*** Opening of Dataset ***

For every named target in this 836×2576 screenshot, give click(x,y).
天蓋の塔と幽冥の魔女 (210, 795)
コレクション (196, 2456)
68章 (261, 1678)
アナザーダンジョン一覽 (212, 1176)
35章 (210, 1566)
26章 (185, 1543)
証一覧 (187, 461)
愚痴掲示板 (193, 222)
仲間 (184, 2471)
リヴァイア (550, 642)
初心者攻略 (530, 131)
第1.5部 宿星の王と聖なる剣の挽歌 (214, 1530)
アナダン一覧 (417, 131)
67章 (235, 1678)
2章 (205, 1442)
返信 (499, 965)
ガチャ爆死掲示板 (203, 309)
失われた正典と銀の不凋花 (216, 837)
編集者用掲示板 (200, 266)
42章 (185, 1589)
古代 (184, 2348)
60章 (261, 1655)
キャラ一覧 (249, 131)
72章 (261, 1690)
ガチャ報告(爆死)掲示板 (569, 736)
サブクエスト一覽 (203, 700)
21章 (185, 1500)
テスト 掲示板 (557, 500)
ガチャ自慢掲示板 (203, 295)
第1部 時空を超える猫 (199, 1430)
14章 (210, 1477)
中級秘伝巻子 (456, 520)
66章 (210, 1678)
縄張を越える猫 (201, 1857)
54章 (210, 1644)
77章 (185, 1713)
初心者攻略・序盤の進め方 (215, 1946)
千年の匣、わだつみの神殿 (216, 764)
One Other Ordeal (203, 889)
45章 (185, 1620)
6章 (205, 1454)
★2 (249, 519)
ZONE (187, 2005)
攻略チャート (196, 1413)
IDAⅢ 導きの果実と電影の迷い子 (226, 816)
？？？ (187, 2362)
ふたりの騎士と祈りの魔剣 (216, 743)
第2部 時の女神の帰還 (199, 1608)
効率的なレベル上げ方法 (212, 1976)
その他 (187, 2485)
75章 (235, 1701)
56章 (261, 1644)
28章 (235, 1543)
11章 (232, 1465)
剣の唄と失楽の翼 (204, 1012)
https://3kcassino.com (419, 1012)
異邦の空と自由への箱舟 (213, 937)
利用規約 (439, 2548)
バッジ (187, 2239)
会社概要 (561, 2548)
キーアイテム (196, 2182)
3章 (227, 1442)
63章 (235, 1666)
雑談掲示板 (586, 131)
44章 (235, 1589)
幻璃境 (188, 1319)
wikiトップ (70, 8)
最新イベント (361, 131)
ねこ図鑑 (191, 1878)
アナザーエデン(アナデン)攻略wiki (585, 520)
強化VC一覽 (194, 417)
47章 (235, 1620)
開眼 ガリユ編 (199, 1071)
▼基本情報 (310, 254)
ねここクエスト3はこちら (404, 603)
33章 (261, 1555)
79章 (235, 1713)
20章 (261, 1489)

*** Close of Dataset ***

• [The task]: Only the lines from the one with "3章 (227, 1442)" through the final line above belong in the answer, each retyped exactly.

• [Answer]:
3章 (227, 1442)
63章 (235, 1666)
雑談掲示板 (586, 131)
44章 (235, 1589)
幻璃境 (188, 1319)
wikiトップ (70, 8)
最新イベント (361, 131)
ねこ図鑑 (191, 1878)
アナザーエデン(アナデン)攻略wiki (585, 520)
強化VC一覽 (194, 417)
47章 (235, 1620)
開眼 ガリユ編 (199, 1071)
▼基本情報 (310, 254)
ねここクエスト3はこちら (404, 603)
33章 (261, 1555)
79章 (235, 1713)
20章 (261, 1489)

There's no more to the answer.